Kubernetes is “as significant” as cloud and virtual machines, Pat Gelsinger says
SAN FRANCISCO–VMware is betting big on Kubernetes as the container orchestration tool to facilitate software development and operations across public, private and hybrid clouds. During the company’s VMworld event today, CEO Pat Gelsinger likened Kubernetes-based orchestration to “improvisational jazz” and said there is industry consensus that the open source platform will connect IT and operations.
Referring to Kubernetes as a “ubiquitous infrastructure,” Gelsinger said, “We’re simply committed to this space and we’re excited to be bringing it to market.” And that plan to make Kubernetes mainstream in the enterprise got a major boost with the recently announced acquisition of Pivotal.
VMware executives repeatedly described three aspects of the company’s Kubernetes vision: build, run, manage. On the build side, Joe Beda, co-creator of Kubernetes and VMware’s principal engineer, said there’s a 5 million-strong pool of developers and Pivotal represents the “premiere developer experience for cloud-native applications.” He said Pivotal and Kubernetes go together like peanut butter and jelly.
In a multi–cloud world, a major messaging point of VMware parent Dell Technologies, “You’ve got to be able to run Kubernetes…with consistency across all these different environments,” Gelsinger said. To that end, the company announced Project Pacific, which builds Kubernetes directly into vSphere, the company’s cloud virtualization platform.
The end goal of Project Pacific is to update vSphere in a future release to be a “Kubernetes native” offering. But that will take quite some time, Gelsinger said, and today customers can tap VMware PKS to proceed with a “smooth on ramp into the future.” For now, container deployment on bare metal and/or virtual machines creates a complementary relationship. Gelsinger called this strategy the “most significant re-architecting” of vSphere in at least a decade. “You’ve got to be able to run Kubernetes…with consistency across all these different environments.”

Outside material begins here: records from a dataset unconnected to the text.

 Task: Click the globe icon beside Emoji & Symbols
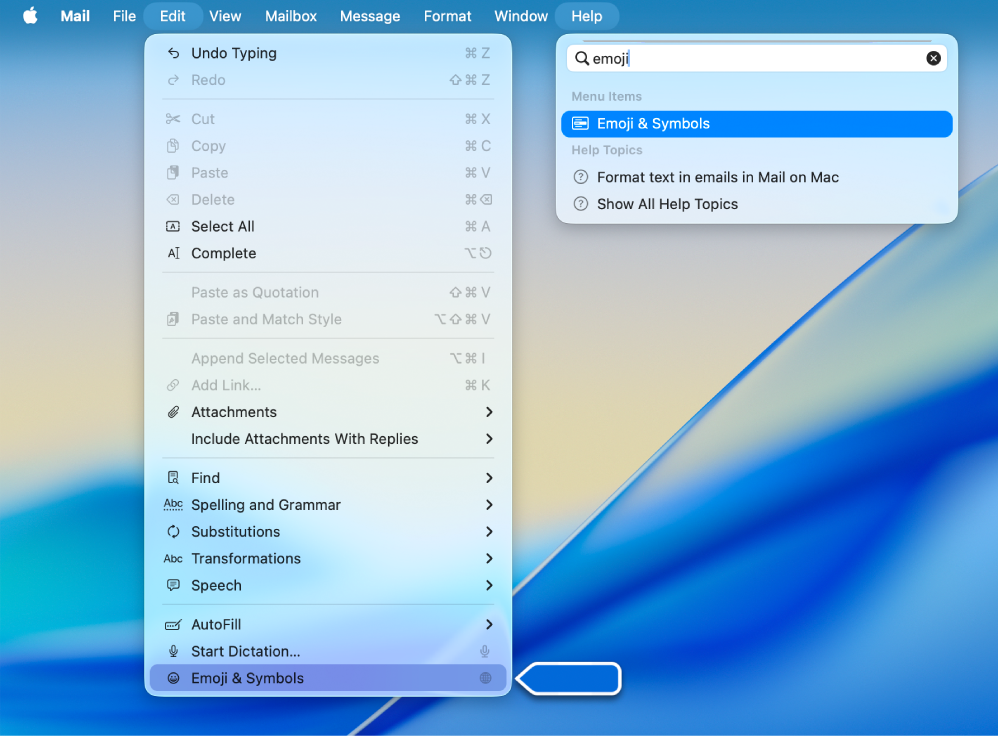(x=485, y=678)
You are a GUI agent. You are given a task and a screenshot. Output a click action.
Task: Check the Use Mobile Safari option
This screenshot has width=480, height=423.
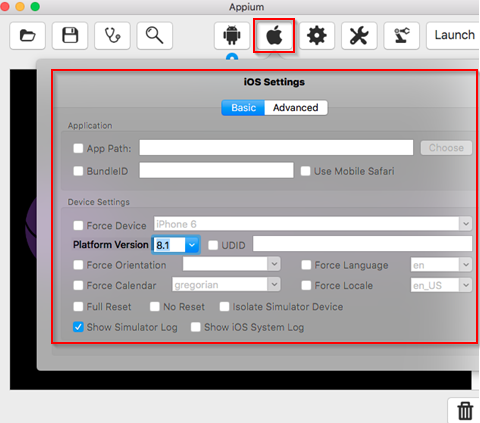click(305, 171)
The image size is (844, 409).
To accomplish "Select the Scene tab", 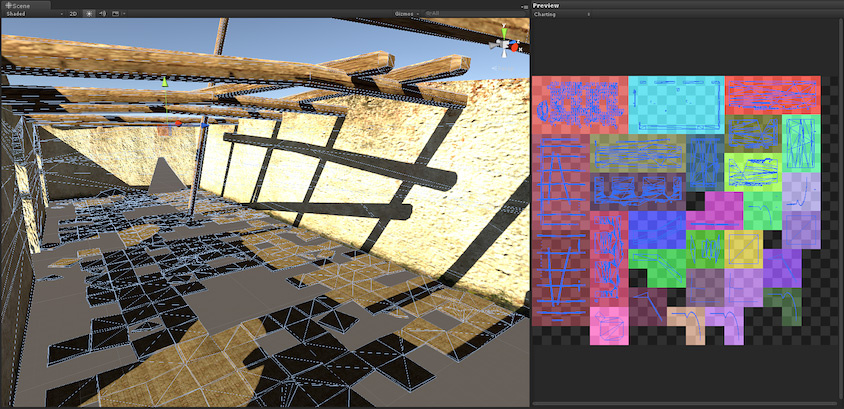I will 18,5.
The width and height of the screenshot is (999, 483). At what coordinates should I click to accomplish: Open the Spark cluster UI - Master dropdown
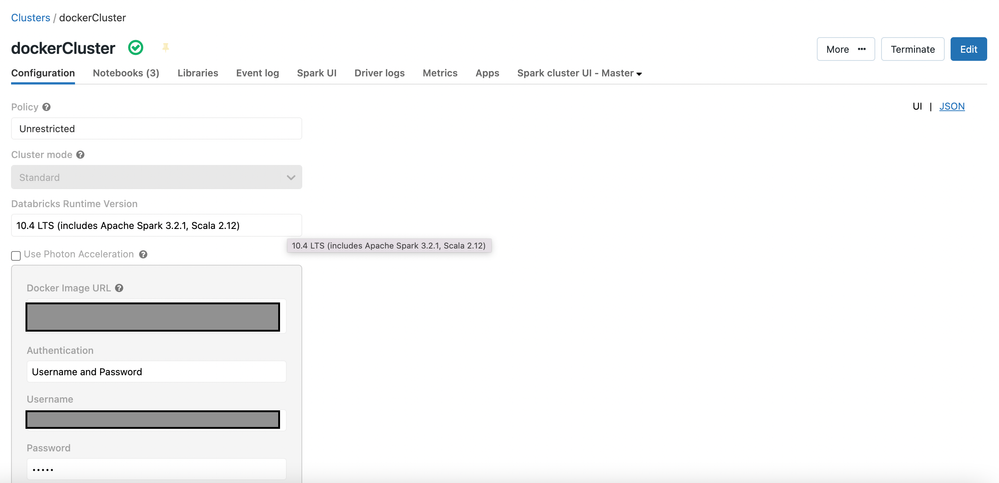(579, 73)
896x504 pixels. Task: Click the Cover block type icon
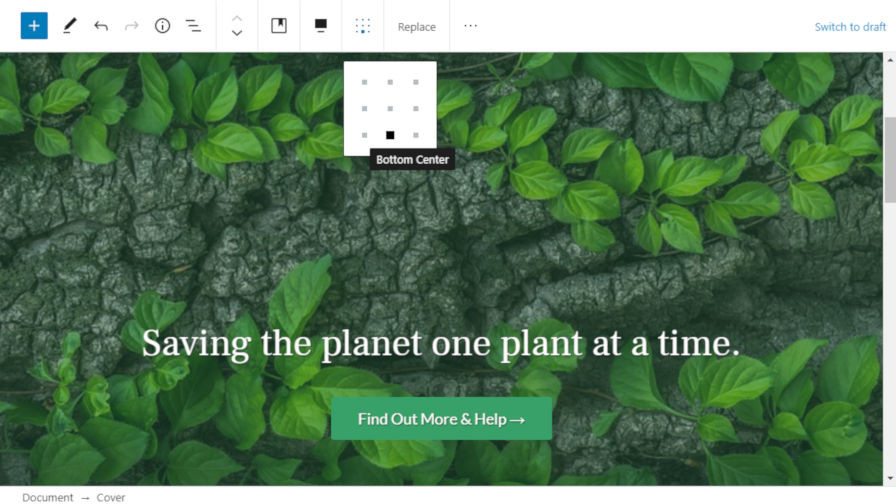279,26
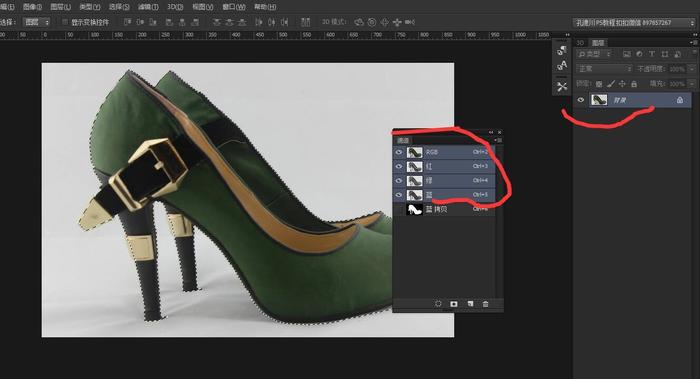700x379 pixels.
Task: Open the opacity slider arrow
Action: click(692, 69)
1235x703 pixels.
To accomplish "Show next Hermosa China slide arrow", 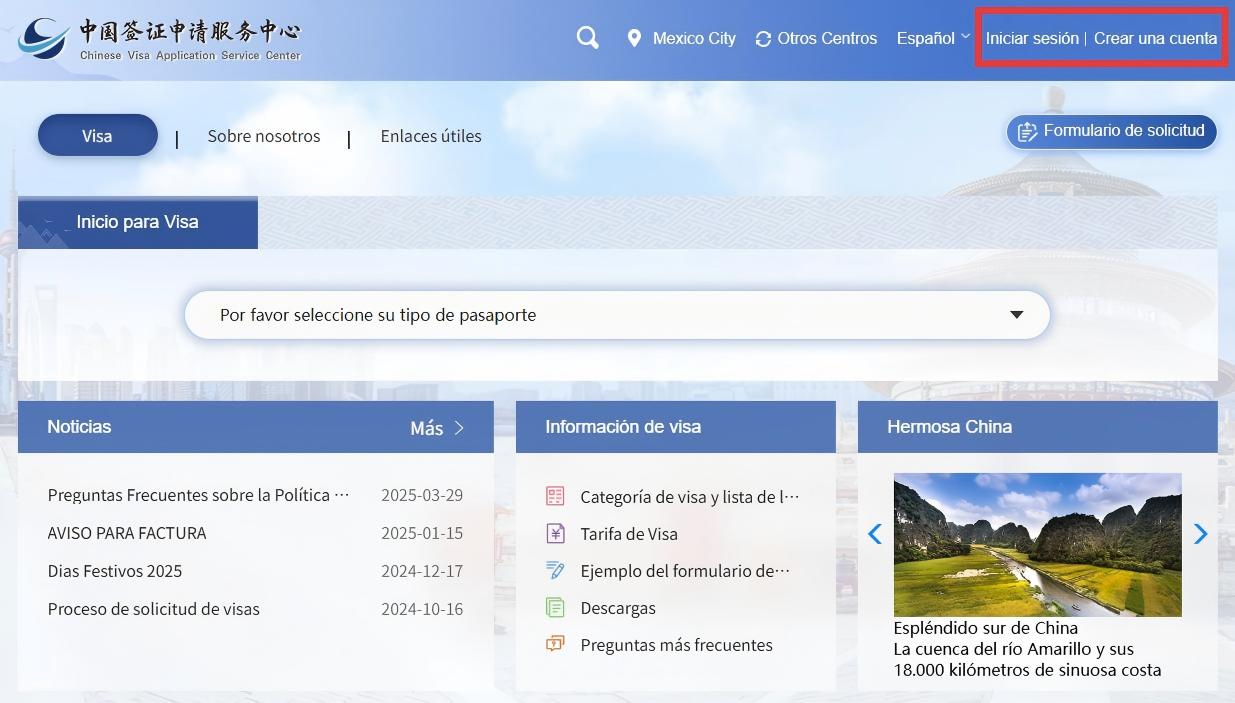I will coord(1200,534).
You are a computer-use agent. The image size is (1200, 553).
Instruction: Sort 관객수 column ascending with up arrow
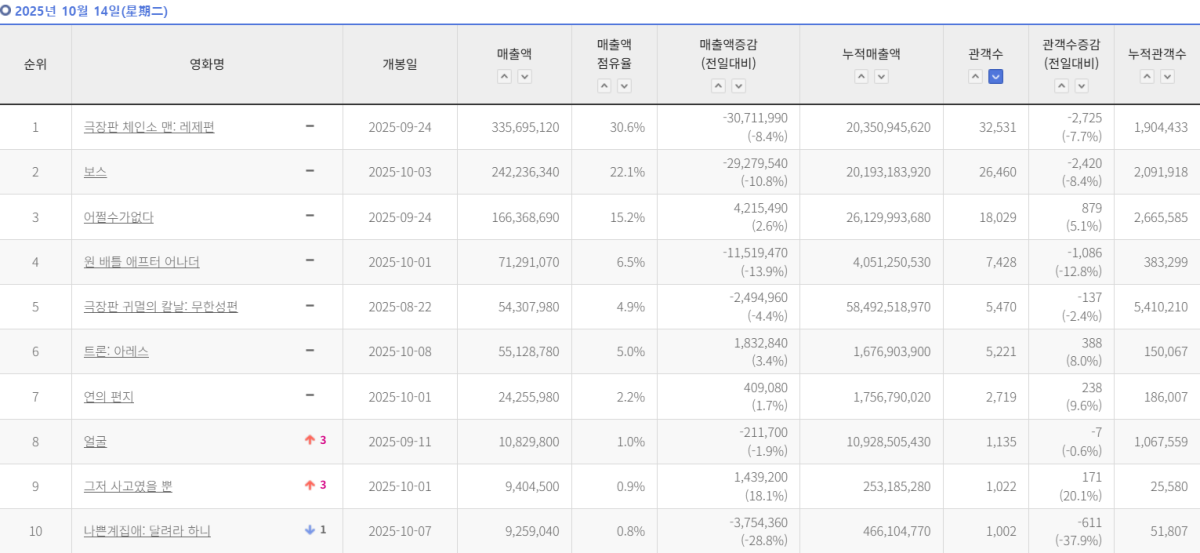[x=976, y=77]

For the management aspect, VMware announced Tanzu Mission Control, a unified tool to manage container clusters wherever they are running. VMware VP of R&D Craig McLuckie, also a Kubernetes co-creator, in a blog post, said centralized management of Kubernetes enables lifecycle management for container clusters; “unified access management;” monitoring; security; back up and recovery; and “resource usage visualization.”
“Once you have all of your Kubernetes managed from one place,” he wrote, “you will be able to take many meaningful actions on individual clusters or across fleets of clusters.” Tanzu Mission Control provides “a degree of neutrality that’s not possible from a cloud service provider, and an openness that is fairly unique to VMware.”
Ahead of VMworld, Dell Technologies announced support for VMware PKS on Dell EMC VxRail cloud platforms meaning a user can run a Kubernetes or traditional workload on a common infrastructure. According to a statement from Dell, “This introduction offers…a single, consistent platform for both traditional and cloud-native workloads, streamlining deployment and operation with full lifecycle management of multiple clusters and enhanced automation, performance and security.”
Following his keynote at a media Q&A, Michael Dell looked on as Gelsinger confidently said, “We believe this is the best strategy for Kubernetes and now we need to go execute against it.”